Task.
Output every entry exactly as written.

[Stored entries]
__________

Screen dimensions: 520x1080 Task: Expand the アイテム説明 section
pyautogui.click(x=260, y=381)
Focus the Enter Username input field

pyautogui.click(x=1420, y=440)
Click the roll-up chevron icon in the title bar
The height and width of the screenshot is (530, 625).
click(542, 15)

__________

Output of the exercise.
Screen dimensions: 520x1080 Task: Expand the アイテム説明 section
pyautogui.click(x=260, y=381)
Focus the Enter Username input field

pyautogui.click(x=1420, y=440)
Click the roll-up chevron icon in the title bar
The height and width of the screenshot is (530, 625).
click(542, 15)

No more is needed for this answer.